I will be going on vacation tomorrow so I may not be able to try anything specific for you or get screen grabs until next week. But if you do want me to try anything, post and also send me a PM.

[ETA] Is there a way to turn off the verify at the end of burning? I could not find the option.


----------



## steve614 (May 1, 2006)

jlb said:


> ...I tried to make a disc with two episodes. I opened two TiVo files and for each one, said "add to dvd". I then made my selections for background and "shrink button text to fit", etc. I did a "create dvd" and off it went. I ended up as above with the process seeming like it was stuck. This time, *when I aborted*, it looks like the files were never burned to disc. I had a larger dialog box (I cannot remember what it was exactly called) that look like it was asking me to "burn to disc". I would hit "burn to disc" and it would say "error writing to disc". I dropped back to Explorer and saw that the Audio and Video TS folders were there and populated...
> 
> [ETA] ...Is there a way to turn off the verify at the end of burning? I could not find the option.
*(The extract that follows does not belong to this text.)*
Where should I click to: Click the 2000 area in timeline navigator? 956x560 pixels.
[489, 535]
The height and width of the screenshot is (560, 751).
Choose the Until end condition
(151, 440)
I just made a DVD with the first two episodes of Heroes.
After creating the menu and hitting the button, TV Suite starts doing its transcoding and eventually the "larger dialog box" comes up.
That box has the options for which burner to use, etc., and also has the "verify" checkbox.
At the bottom is the big "burn DVD" button.
After hitting that button, that's when the DVD starts burning.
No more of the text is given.